Exercise description.
Reproduce every entry below exactly, minus the pictures.

Data.
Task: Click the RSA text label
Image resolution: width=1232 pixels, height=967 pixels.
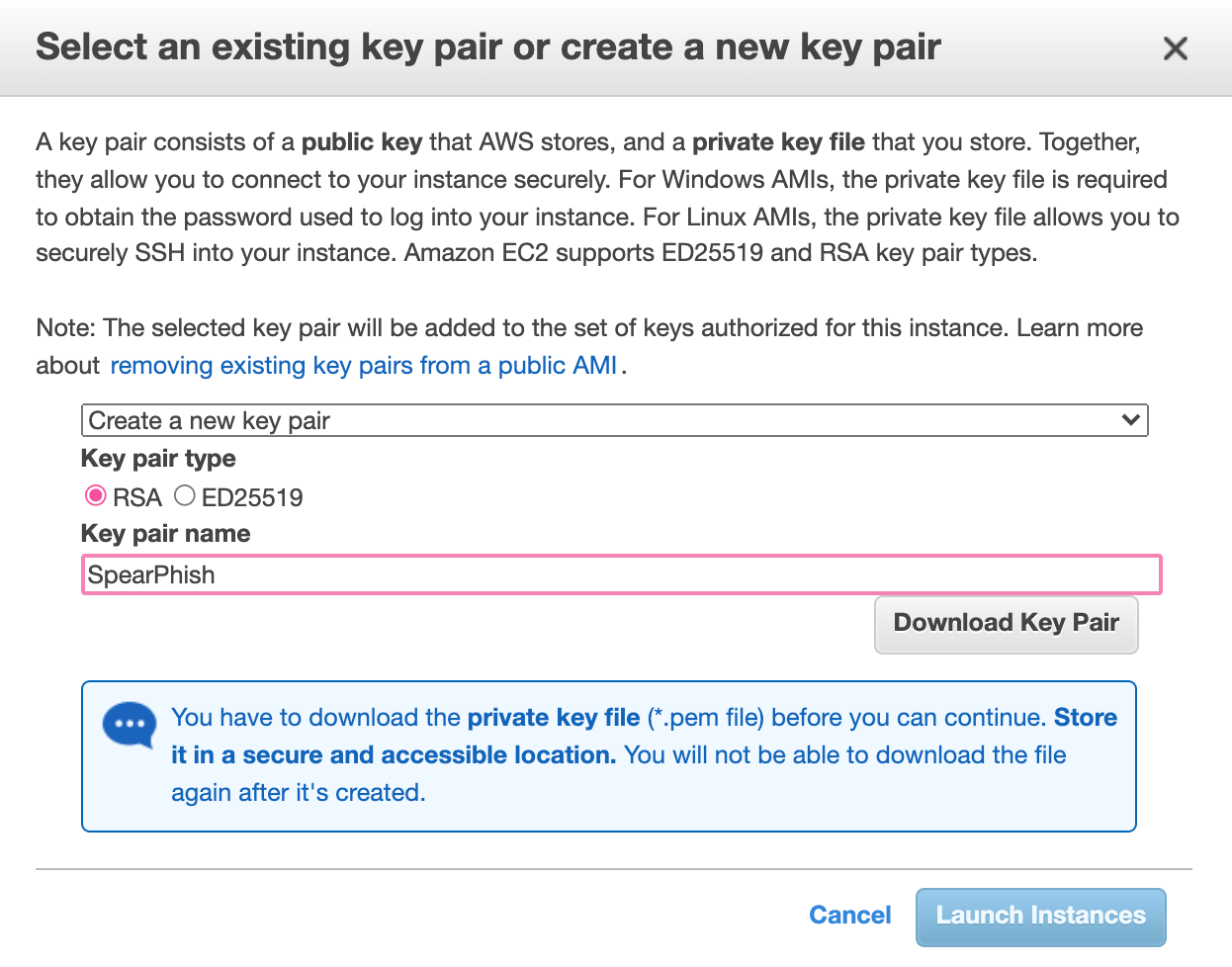Action: (x=137, y=497)
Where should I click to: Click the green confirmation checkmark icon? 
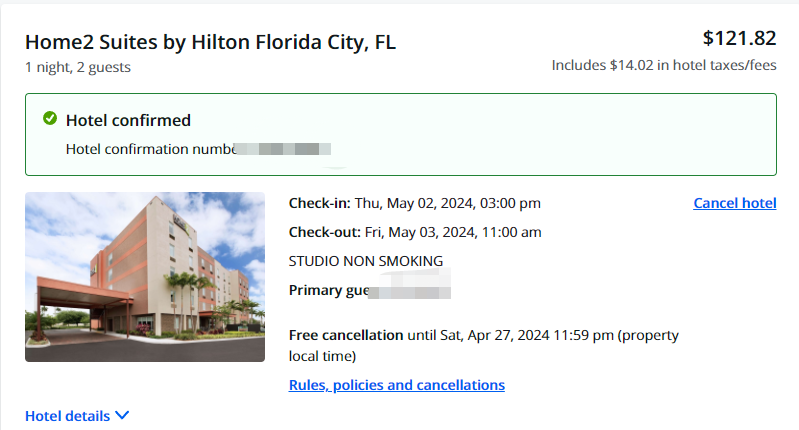point(50,119)
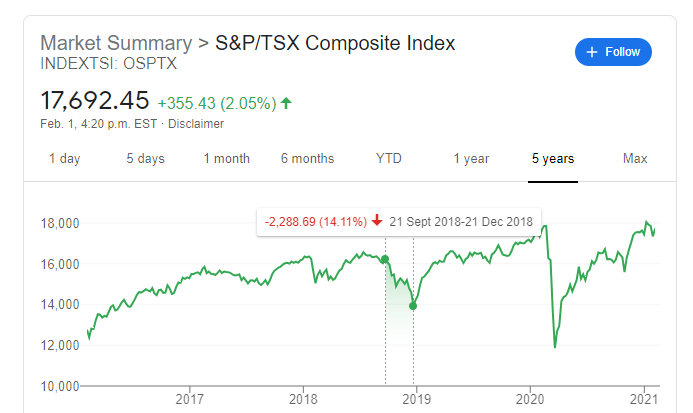
Task: Click the plus icon in Follow button
Action: pyautogui.click(x=592, y=51)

Response box.
Task: Click the RSA text label
Image resolution: width=1232 pixels, height=967 pixels.
Action: (x=137, y=497)
Where should I click to: Click the green confirmation checkmark icon? 
point(50,119)
Task: Click the plus icon in Follow button
Action: pyautogui.click(x=592, y=51)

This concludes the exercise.